• WORK TO DO:
Reproduce the material below character for character, beginning at the line that contains "The width and height of the screenshot is (2576, 1400)." and running through the line that contains "I want to click on RULER, so", and nothing more.

• SUPPLIED MATERIAL:

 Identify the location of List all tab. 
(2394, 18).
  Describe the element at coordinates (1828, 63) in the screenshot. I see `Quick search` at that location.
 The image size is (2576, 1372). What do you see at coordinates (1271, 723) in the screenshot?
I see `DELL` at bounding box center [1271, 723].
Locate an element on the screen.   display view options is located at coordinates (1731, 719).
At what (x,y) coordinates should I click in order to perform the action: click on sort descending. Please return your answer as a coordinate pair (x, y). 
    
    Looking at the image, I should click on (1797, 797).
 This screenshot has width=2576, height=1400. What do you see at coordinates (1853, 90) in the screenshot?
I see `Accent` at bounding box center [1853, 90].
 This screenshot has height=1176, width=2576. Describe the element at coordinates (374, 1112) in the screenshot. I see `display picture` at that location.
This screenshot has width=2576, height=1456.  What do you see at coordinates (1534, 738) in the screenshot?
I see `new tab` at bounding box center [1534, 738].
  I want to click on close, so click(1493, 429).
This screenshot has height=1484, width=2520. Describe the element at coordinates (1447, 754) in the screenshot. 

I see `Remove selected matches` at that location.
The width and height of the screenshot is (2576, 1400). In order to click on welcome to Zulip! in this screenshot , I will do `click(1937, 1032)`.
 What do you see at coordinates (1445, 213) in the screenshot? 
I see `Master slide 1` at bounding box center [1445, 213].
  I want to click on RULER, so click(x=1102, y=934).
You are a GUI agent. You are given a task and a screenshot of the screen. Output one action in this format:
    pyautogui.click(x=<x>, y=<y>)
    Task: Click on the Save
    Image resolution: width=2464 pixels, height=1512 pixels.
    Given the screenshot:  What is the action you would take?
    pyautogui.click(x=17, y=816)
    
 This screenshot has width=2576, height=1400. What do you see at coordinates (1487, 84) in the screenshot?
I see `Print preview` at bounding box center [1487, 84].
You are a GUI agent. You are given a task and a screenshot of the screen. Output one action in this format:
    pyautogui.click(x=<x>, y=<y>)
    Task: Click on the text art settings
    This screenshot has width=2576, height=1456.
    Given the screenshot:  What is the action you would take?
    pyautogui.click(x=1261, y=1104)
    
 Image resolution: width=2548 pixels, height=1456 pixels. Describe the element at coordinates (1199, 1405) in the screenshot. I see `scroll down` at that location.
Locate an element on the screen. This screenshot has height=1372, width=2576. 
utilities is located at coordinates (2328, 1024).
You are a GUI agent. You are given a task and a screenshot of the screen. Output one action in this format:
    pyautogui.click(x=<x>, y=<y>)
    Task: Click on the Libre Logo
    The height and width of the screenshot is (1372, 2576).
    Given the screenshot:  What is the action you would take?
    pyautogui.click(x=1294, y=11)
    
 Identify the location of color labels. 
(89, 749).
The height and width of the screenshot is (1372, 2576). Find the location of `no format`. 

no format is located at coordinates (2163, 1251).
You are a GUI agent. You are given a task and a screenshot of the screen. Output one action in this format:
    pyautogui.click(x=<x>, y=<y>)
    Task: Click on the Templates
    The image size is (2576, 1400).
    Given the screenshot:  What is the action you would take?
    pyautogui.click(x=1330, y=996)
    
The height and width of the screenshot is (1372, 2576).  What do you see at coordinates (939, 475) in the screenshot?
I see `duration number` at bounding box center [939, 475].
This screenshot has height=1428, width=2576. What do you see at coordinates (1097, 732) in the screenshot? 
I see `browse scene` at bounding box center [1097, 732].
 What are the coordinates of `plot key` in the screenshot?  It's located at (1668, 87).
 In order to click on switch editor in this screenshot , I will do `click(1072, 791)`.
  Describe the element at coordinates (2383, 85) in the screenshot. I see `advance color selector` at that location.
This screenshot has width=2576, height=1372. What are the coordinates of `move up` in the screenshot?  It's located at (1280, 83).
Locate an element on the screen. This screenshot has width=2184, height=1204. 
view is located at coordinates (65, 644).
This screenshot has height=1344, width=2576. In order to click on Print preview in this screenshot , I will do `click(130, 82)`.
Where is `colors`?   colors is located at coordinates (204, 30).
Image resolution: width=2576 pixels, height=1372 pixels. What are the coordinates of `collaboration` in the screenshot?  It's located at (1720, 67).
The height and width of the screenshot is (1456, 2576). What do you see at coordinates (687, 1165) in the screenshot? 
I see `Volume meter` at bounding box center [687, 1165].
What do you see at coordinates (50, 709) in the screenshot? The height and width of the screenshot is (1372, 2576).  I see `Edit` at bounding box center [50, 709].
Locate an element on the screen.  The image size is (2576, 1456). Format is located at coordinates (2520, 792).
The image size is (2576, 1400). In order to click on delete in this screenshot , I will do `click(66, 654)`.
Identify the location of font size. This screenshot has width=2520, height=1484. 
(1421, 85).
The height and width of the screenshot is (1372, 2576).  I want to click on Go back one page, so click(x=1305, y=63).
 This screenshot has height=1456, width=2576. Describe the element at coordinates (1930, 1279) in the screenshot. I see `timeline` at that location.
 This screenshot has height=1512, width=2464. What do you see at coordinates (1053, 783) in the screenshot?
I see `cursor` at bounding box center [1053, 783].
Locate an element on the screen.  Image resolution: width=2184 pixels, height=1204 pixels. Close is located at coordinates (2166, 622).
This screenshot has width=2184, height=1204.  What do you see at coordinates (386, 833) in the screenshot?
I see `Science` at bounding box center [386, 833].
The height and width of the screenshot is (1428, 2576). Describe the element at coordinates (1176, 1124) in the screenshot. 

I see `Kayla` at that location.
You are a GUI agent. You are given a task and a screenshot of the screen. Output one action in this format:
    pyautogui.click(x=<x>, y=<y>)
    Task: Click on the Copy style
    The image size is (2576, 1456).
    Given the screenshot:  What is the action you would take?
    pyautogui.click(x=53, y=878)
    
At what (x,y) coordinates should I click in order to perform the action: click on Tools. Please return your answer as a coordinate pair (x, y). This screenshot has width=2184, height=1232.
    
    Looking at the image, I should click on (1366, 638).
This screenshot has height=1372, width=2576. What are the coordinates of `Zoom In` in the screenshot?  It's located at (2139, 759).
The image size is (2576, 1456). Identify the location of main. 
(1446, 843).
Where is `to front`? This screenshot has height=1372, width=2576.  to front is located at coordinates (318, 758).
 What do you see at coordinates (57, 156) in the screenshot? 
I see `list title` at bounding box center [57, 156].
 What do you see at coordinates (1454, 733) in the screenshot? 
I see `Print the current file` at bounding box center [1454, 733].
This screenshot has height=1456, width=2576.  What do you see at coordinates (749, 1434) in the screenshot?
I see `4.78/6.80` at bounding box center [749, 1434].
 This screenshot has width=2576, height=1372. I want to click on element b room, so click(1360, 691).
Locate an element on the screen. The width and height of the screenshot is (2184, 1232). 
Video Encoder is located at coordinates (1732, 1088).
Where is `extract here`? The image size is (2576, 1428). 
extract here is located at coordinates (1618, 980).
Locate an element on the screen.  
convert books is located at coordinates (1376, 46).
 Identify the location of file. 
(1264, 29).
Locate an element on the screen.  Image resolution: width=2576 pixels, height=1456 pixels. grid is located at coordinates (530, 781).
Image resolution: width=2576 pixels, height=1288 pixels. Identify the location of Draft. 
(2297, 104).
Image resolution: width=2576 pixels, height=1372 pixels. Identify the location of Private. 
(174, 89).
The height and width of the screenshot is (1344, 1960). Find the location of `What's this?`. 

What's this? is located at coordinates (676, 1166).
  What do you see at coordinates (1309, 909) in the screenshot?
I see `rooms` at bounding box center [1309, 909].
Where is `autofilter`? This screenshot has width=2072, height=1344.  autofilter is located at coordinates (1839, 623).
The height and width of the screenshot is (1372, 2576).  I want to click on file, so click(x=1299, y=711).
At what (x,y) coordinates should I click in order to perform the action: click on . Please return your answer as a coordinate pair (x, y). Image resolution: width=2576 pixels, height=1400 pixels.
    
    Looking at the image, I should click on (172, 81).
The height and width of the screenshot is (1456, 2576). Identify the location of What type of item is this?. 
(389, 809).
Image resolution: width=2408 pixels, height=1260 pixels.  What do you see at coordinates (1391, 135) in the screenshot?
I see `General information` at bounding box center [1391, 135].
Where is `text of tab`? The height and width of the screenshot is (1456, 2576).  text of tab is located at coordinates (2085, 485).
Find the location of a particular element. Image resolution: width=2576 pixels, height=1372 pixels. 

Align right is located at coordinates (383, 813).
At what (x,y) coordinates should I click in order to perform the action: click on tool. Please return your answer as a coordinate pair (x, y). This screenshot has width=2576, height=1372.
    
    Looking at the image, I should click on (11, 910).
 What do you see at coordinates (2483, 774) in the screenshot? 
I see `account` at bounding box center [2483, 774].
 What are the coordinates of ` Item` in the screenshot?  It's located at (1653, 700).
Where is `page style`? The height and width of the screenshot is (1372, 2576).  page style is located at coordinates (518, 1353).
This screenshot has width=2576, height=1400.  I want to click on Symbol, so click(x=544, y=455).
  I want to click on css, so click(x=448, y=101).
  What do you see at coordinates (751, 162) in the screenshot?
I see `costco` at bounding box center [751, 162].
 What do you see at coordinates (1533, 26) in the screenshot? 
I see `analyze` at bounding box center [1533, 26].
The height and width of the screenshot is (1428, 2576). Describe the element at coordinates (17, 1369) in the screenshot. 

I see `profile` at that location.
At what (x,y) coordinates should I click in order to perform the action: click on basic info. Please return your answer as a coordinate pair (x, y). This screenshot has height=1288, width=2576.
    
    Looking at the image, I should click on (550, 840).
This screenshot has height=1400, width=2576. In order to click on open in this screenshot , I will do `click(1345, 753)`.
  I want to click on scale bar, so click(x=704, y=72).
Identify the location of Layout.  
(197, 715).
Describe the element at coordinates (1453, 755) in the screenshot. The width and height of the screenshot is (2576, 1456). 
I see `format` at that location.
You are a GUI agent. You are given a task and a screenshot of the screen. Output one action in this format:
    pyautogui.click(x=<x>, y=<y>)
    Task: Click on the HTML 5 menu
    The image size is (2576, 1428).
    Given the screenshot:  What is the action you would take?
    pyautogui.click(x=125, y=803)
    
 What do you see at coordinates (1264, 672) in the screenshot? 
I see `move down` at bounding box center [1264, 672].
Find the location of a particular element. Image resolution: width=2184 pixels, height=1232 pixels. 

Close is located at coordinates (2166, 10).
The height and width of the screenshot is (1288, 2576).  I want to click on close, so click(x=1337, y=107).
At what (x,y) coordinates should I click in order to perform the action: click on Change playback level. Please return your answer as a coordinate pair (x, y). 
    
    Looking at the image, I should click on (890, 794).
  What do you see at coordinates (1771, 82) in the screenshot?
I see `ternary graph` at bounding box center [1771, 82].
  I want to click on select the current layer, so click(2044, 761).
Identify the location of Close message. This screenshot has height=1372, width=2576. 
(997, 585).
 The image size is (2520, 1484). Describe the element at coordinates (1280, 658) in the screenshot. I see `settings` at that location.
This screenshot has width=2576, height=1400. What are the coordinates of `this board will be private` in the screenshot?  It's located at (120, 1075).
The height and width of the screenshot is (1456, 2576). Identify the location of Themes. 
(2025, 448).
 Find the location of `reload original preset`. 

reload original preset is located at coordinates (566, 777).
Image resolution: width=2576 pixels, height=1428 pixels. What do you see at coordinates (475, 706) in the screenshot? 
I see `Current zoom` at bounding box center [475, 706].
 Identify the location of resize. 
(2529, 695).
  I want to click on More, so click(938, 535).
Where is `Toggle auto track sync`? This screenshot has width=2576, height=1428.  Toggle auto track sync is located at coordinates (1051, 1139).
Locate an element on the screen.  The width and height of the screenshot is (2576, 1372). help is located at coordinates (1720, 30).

• WRITTEN SOLUTION:
The width and height of the screenshot is (2576, 1400). In order to click on welcome to Zulip! in this screenshot , I will do `click(1937, 1032)`.
 What do you see at coordinates (1445, 213) in the screenshot? 
I see `Master slide 1` at bounding box center [1445, 213].
  I want to click on RULER, so click(x=1102, y=934).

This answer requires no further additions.